Configuration
We have put a lot of effort into creating a fully automatic model building engine. Still, even against our best efforts, sometimes some models do not get the highest possible accuracy. However, users can ensure that even the toughest dataset can be modeled properly by toying with the algorithm's exposed parametrization.
The following subsections go through all of the available settings of TIM Forecasting. The table below shows all configuration parameters available for different job types.
Overall configuration
Configuration parameter | build-model | rebuild-model | predict | default |
---|---|---|---|---|
Prediction to | ☑ | ☑ | ☑ | Sample +1 |
Prediction from | ☑ | ☑ | ☑ | Sample + 1 |
Model quality | ☑ | ☑ | ☐ | Combined (Very High for D+0 and D+1, High otherwise) |
Normalization | ☑ | ☑ | ☐ | true |
Model complexity | ☑ | ☑ | ☐ | automatic |
Features | ☑ | ☑ | ☐ | Polynomial, Time offsets, Identity, Intercept, Rest of week, Piecewise linear, Exponential moving average, Periodic |
Daily cycle | ☑ | ☐ | ☐ | automatic |
Allow offsets | ☑ | ☑ | ☐ | true |
Offset limit | ☑ | ☑ | ☐ | automatic |
Memory limit check | ☑ | ☑ | ☐ | true |
Rebuilding policy | ☐ | ☑ | ☐ | All |
Prediction intervals | ☑ | ☐ | ☐ | 90% |
Prediction boundaries | ☑ | ☑ | ☑ | automatic |
Rolling window | ☑ | ☑ | ☑ | 1 day (daily cycle) / Prediction to (nondaily cycle) |
Backtest | ☑ | ☑ | ☐ | All |
☑ available in a given method
☐ not available in a given method
Prediction to
This setting serves to define the forecasting horizon. It consists of a baseUnit (one of Day, Hour, Minute, Second and Sample) and a value (non-negative integer). If not set, TIM will default to one Sample ahead.
"predictionTo": {
"baseUnit": "Day",
"value": 2
}
Defining PredictionTo with Samples
This is the easiest way to define the forecasting horizon. TIM will try to forecast value samples starting from the last target observation in the dataset and using a step size equal to the sampling period estimated from the dataset (or stored in the model).

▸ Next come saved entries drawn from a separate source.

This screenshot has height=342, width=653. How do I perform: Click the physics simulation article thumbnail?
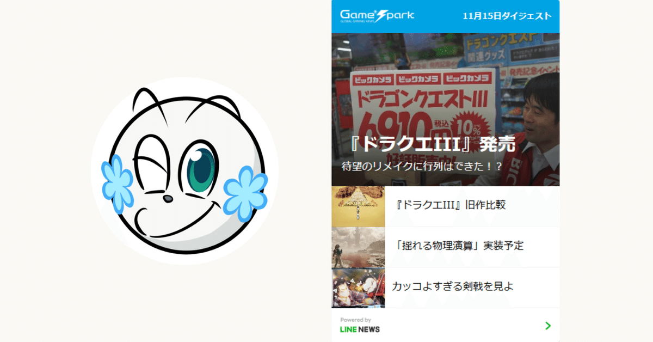click(358, 247)
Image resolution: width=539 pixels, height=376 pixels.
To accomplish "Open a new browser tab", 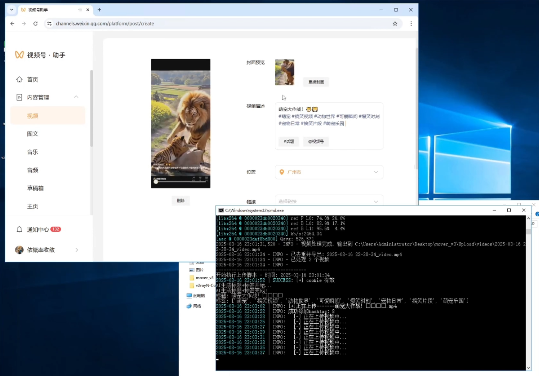I will pos(99,10).
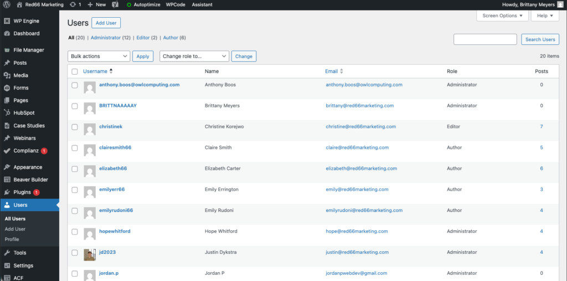The width and height of the screenshot is (567, 281).
Task: Select the hopewhitford row checkbox
Action: coord(75,232)
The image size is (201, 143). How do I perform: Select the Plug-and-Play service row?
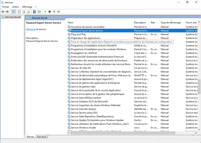point(132,34)
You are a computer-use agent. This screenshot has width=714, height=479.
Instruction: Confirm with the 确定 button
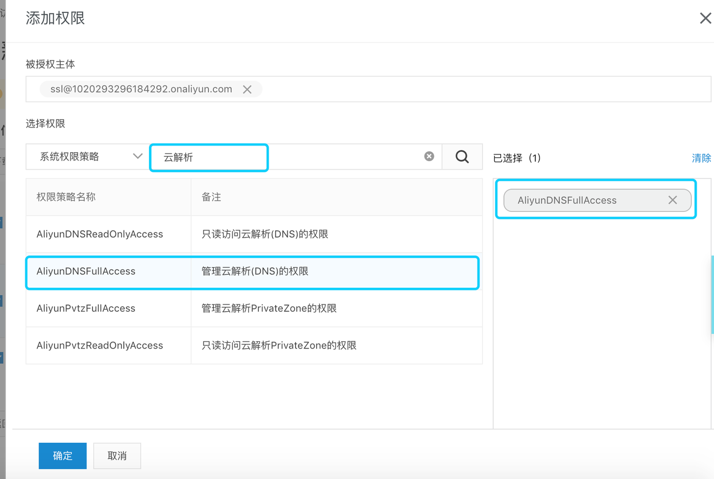pos(62,456)
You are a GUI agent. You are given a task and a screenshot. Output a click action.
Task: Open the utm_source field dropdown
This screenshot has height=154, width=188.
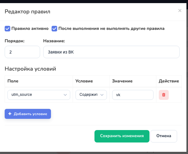[39, 95]
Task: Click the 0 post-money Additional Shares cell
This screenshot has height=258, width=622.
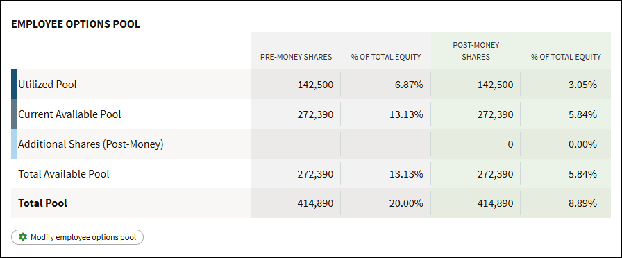Action: 476,144
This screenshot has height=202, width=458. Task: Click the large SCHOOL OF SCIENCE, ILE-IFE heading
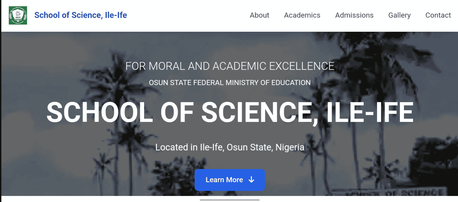(x=230, y=112)
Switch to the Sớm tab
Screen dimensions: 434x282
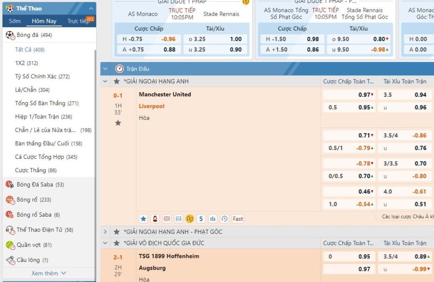[15, 21]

Defining PredictionTo with Day, Hour, Minute and Second
Often, a user wishes to forecast the entire following day, but does not want to count how many samples this represents (it changes based on where the last target observation currently is). This notation functions relative to the last target observation. Suppose the user sets the "predictionTo" to Day+1. In that case, TIM will recognize that it should forecast up until the last observation of the following day - ignoring where within the current day your target currently ends (parts of the datetime of the target end that are measured in a smaller granularity than baseUnit are ignored). This logic works similarly for baseUnit Hour and QuarterHour - see the table below with examples.

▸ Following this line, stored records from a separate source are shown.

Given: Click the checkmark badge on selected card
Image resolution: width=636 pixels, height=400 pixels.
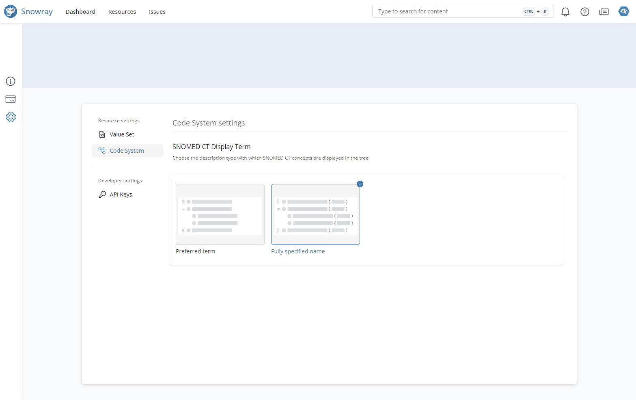Looking at the screenshot, I should [360, 184].
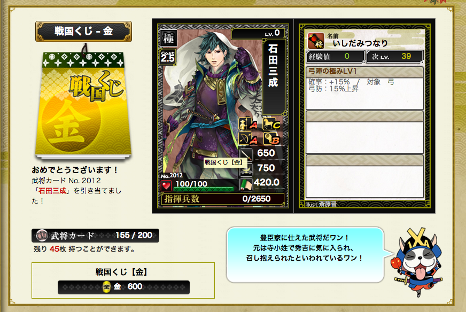Viewport: 466px width, 312px height.
Task: Click the 金 600 draw button
Action: point(123,287)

PredictionTo | Last target observation | Denotes all samples up until |
---|---|---|
D+1 | 28-01-2012 22:13:56 | 29-01-2012 23:59:59 |
D+0 | 28-01-2012 22:13:56 | 28-01-2012 23:59:59 |
H+1 | 28-01-2012 22:13:56 | 28-01-2012 23:59:59 |
H+0 | 28-01-2012 22:13:56 | 28-01-2012 22:59:59 |
Q+1 | 28-01-2012 22:13:56 | 28-01-2012 22:29:59 |
Q+0 | 28-01-2012 22:13:56 | 28-01-2012 22:14:59 |
Prediction from
This setting complements 'predictionTo' and allows skipping the first samples in the forecasting horizon. If not set, TIM will default to one Sample ahead, not skipping anything.
"predictionFrom": {
"baseUnit": "Sample",
"value": 3
}
Model quality
This setting is deprecated and was replaced by target offsets and predictor offsets. It controls the model complexity versus training time tradeoff. The higher the model quality, the longer it takes to build the Model Zoo. If not set, Combined will be used. Options are:
- Low:
- dummy quality, these models can be used even without any data provided,
- is replaced by setting target offsets to None and selecting only target column under columns in the data configuration and leaving the predictor offsets unset or set to Common,
- Medium:
- models without offsets of the target variable,
- is replaced by setting target offsets to None and leaving the predictor offsets unset or set to Common,
- High:
- models using only a limited amount of offsets of the target variable,
- is replaced by setting target offsets to Common and leaving the predictor offsets unset or set to Common,
- VeryHigh:
- every model uses the closest target offset possible,
- is replaced by setting target offsets to Close and leaving the predictor offsets unset or set to Common,
- Combined:
- VeryHigh quality for intra-day and day-ahead forecasts, High quality for further forecasting horizons,
- is replaced by setting target offsets to Combined and leaving the predictor offsets unset or set to Common, and
- UltraHigh:
- every model uses the closest offset possible for every single predictor,
- is replaced by setting predictor offsets to Close and leaving target offsets unset or set to Close.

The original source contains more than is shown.